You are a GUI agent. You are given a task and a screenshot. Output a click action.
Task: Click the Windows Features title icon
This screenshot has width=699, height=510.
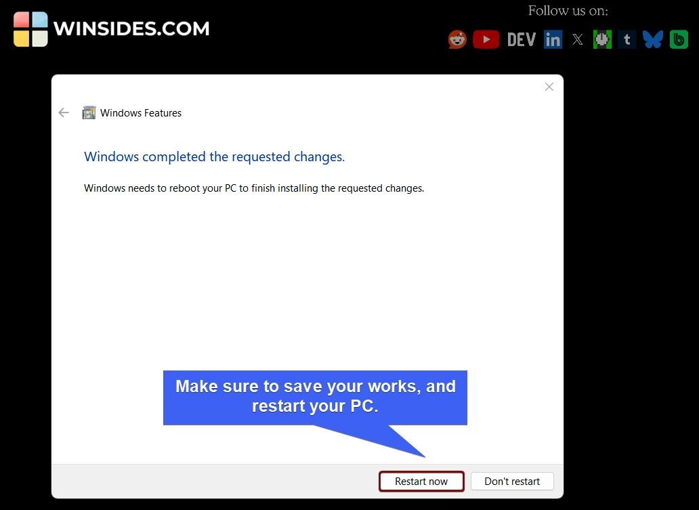(89, 113)
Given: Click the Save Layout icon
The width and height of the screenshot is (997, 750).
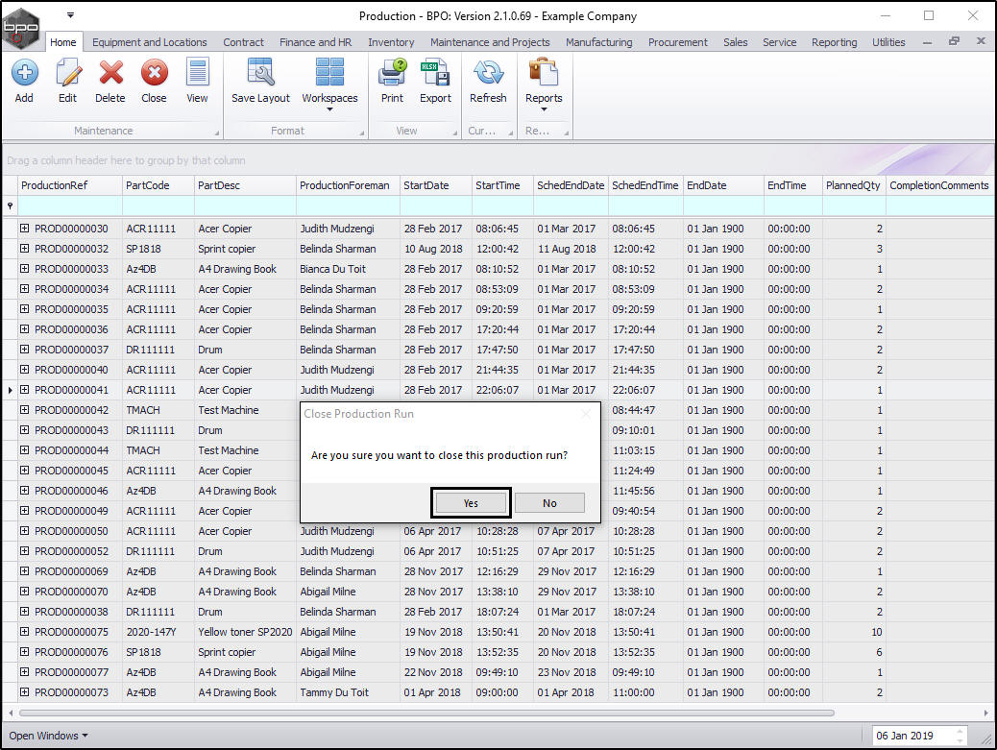Looking at the screenshot, I should coord(260,81).
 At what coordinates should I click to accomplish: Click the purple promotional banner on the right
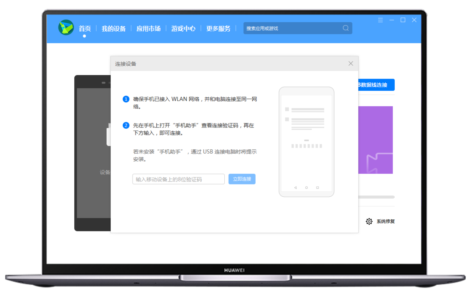point(375,140)
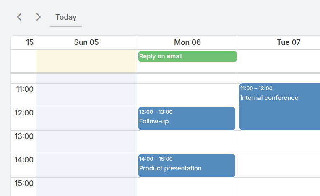
Task: Click Tuesday all-day empty cell
Action: pos(279,60)
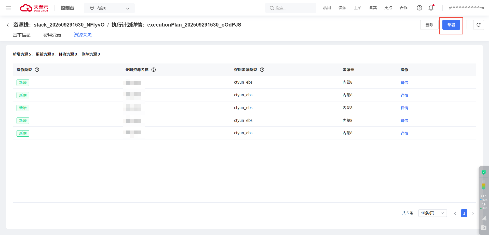
Task: Open the 工单 top menu item
Action: point(358,8)
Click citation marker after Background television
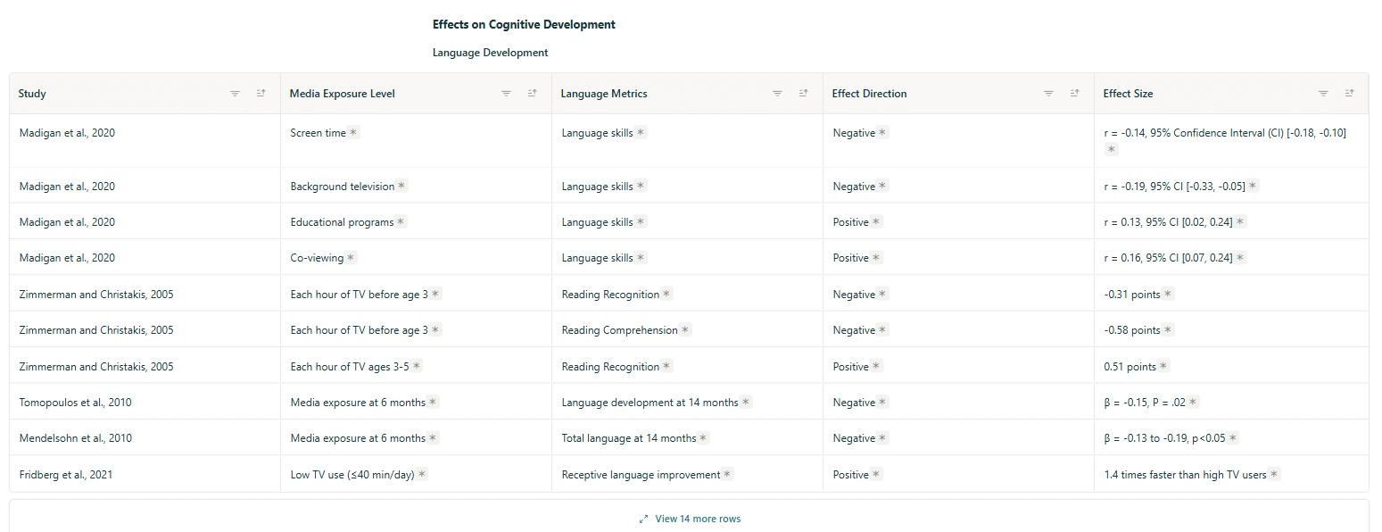The image size is (1382, 532). coord(401,187)
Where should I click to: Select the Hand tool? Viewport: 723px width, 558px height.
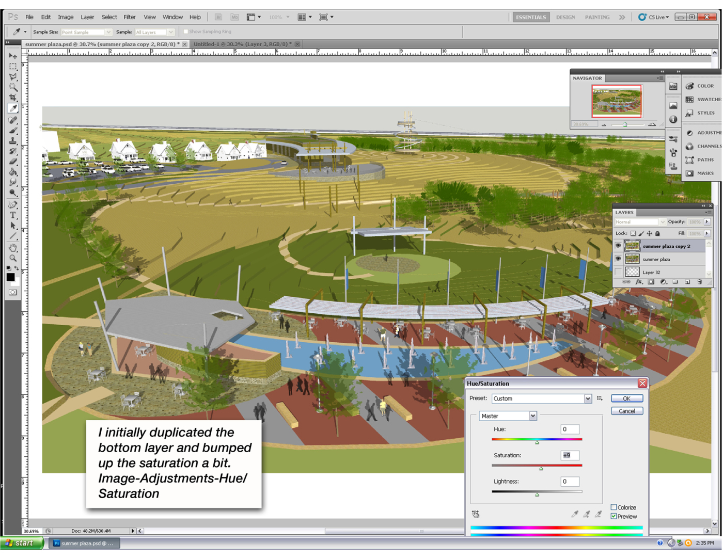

....

WORK TO COMPLETE = With the pictures set aside, repeat every entry above exactly.

YOUR SOLUTION =
You are a GUI agent. You are given a task and a screenshot. Output a click action.
Task: Click the Windows Features title icon
This screenshot has width=699, height=510.
(89, 113)
Given: Click the Save Layout icon
The width and height of the screenshot is (997, 750).
Looking at the screenshot, I should coord(260,81).
 At what coordinates should I click to accomplish: Click the purple promotional banner on the right
point(375,140)
Task: Click Tuesday all-day empty cell
Action: pos(279,60)
Task: Open the 工单 top menu item
Action: point(358,8)
Click citation marker after Background television
The image size is (1382, 532). coord(401,187)
Where should I click to: Select the Hand tool? Viewport: 723px width, 558px height.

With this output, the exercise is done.